Avant la fin de l’été : la France, tu l’aimes ou tu la quittes ?
Sorti le 12 juillet 2017. Durée : 1h20.
On se sait pas tout à fait ce qui, dans le premier film de Maryam Goormaghtigh, relève du documentaire ou tient plutôt de la fiction. Et à vrai dire, on n’est jamais loin de s’en foutre. Avant la fin de l’été est traversé par une sincérité qu’il semble absolument impossible de remettre en cause, celle d’une cinéaste refusant toute forme de filouterie. C’est un film joliment premier degré, dans le sens où le cynisme et le mauvais esprit semblent n’y attirer personne : ni la réalisatrice, ni ses trois protagonistes. Ces derniers peuvent faire preuve de muflerie ou se montrer légèrement médiocres, mais c’est toujours par paresse ou par maladresse, pas par manque de respect ou par désir de nuire.
Si au final il n’en est rien, l’argument du film de Goormaghtigh pourrait être celui d’un téléfilm France 3 Régions : parce qu’il a le sentiment de ne pas s’être intégré après cinq années passées en France, un jeune Iranien décide de rentrer au pays. Avant cela, ses deux amis et compatriotes vont l’emmener faire une virée à travers l’hexagone afin de tenter de lui faire changer d’avis. Cela commence effectivement comme un road movie lambda ou presque, la fraîcheur des échanges et la complicité des trois protagonistes rendant le film immédiatement prenant. Leur premier arrêt dans une fête de village est un délice : la réalisatrice parvient à la fois à y filmer la différence des cultures (même si Arash, Hossein et Ashkan sont loin de découvrir de quoi la France est faite) et à rendre palpable la viabilité du fameux “vivre ensemble”, expression qui a certes perdu de sa superbe à force d’être utilisée de façon abusive.

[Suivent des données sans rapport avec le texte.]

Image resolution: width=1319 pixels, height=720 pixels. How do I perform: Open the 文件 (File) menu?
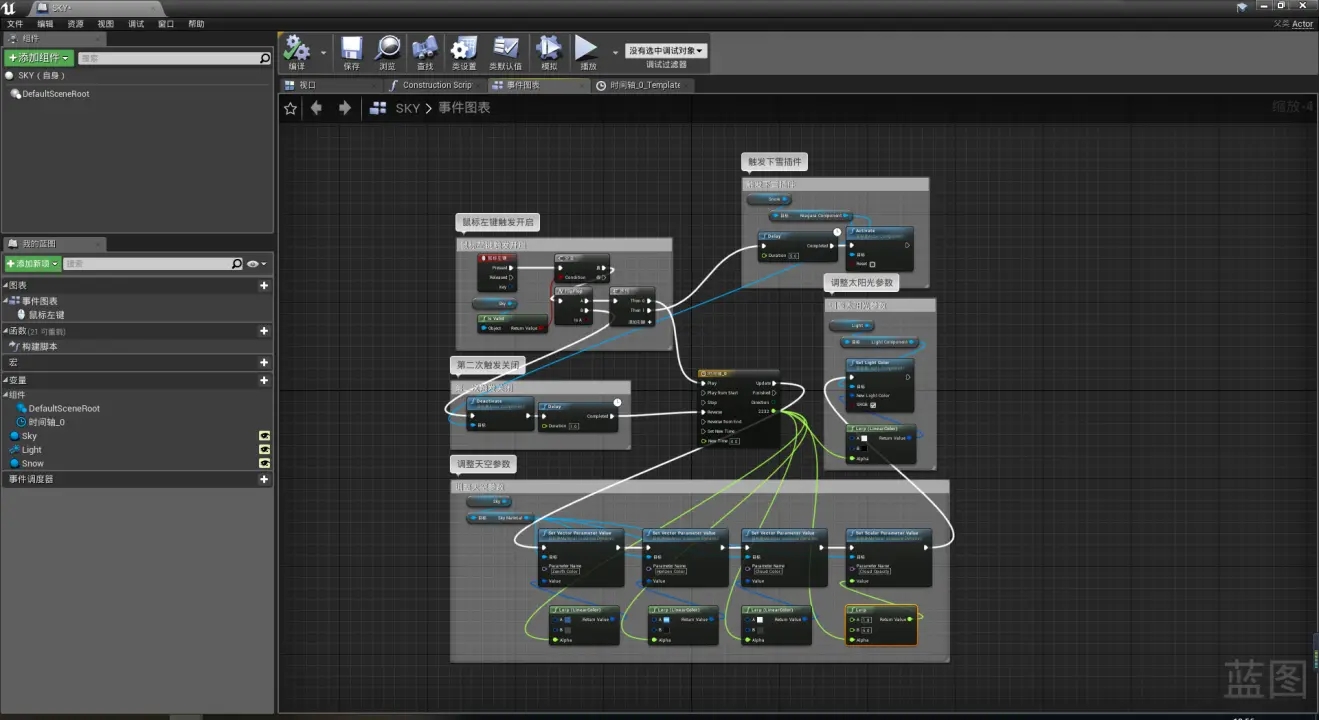[x=15, y=24]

Mais les doutes d’Arash sont plus profonds que cela, et il ne suffit pas d’une belle soirée au clair de lune pour le faire changer d’avis. Le jeune homme confie ses doutes, sa solitude, sa difficulté à lier connaissance (et donc amitié) avec les Français et Françaises de son âge. S’engage alors un poignant dialogue de sourds dans lequel ses amis lui expliquent que les choses sont plus simples que ce qu’il croit. Qu’il suffit d’engager la conversation pour parvenir à s’intégrer. Sans jamais appuyer le trait, Maryam Goormaghtigh laisse pourtant la vérité flotter au-dessus de ses héros, même s’ils ne se l’avouent pas. On a beau être iranien, lorsqu’on est joli garçon et plutôt cultivé, peut-être est-il relativement simple de se fondre dans le moule et de s’intégrer dans le modèle français. Mais voilà : Arash est obèse, visiblement mal dans sa peau, et beaucoup moins disert que ses deux camarades. Et c’est sans doute là que le bât blesse. Parce qu’on ne lui a sans doute pas assez tendu la main, Arash n’est pas parvenu à franchir la barrière. Terrible constat d’échec.
Mélancolique, le film témoigne cependant d’un bel esprit de solidarité, à travers les efforts fournis par Ashkan et Hossein pour tenter de l’aider in extremis à se sentir chez lui. La suite du film fait davantage dans la contemplation presque passive : devant toutes sortes de paysages ou de groupes de personnes, nos trois personnages s’arrêtent, s’asseoient, prennent le temps d’observer et en tirent parfois des conclusions poétiques ou concrètes. Souvent, Avant la fin de l’été fait s’emballer le cœur en atteignant sur un rythme aléatoire des sommets de drôlerie ou d’amicale tendresse. Et parce qu’il n’y a rien de plus beau que les longues routes sans but, le film finit par devenir de plus en plus lunaire, à l’image de personnages dont on a bien compris depuis le début qu’ils n’avaient pas toujours les pieds sur terre.
L’image est belle, a fortiori pour un film aussi fauché ; ce qui sidère surtout, c’est que plus les bobines défilent, plus Avant la fin de l’été parvient à se débarrasser de sa carapace de road movie en terre française. D’étendues pseudo-désertiques en régions peu reconnaissables, c’est comme si la France et l’Iran finissaient par fusionner. Un effet de surimpression qui donne corps à la fois aux incertitudes d’Arash et à la consolidation de la désormais double identité irano-française de ses deux compagnons de voyage. Cavalier, Depardon, Queneau : Maryam Goormaghtigh emprunte de façon plus ou moins consciente à ces esthètes à la fois très français (par leur amour de notre territoire mais aussi de ceux et celles qui y gravitent) et tout à fait universels par la façon dont ils font jaillir la poésie à chaque coin de rue.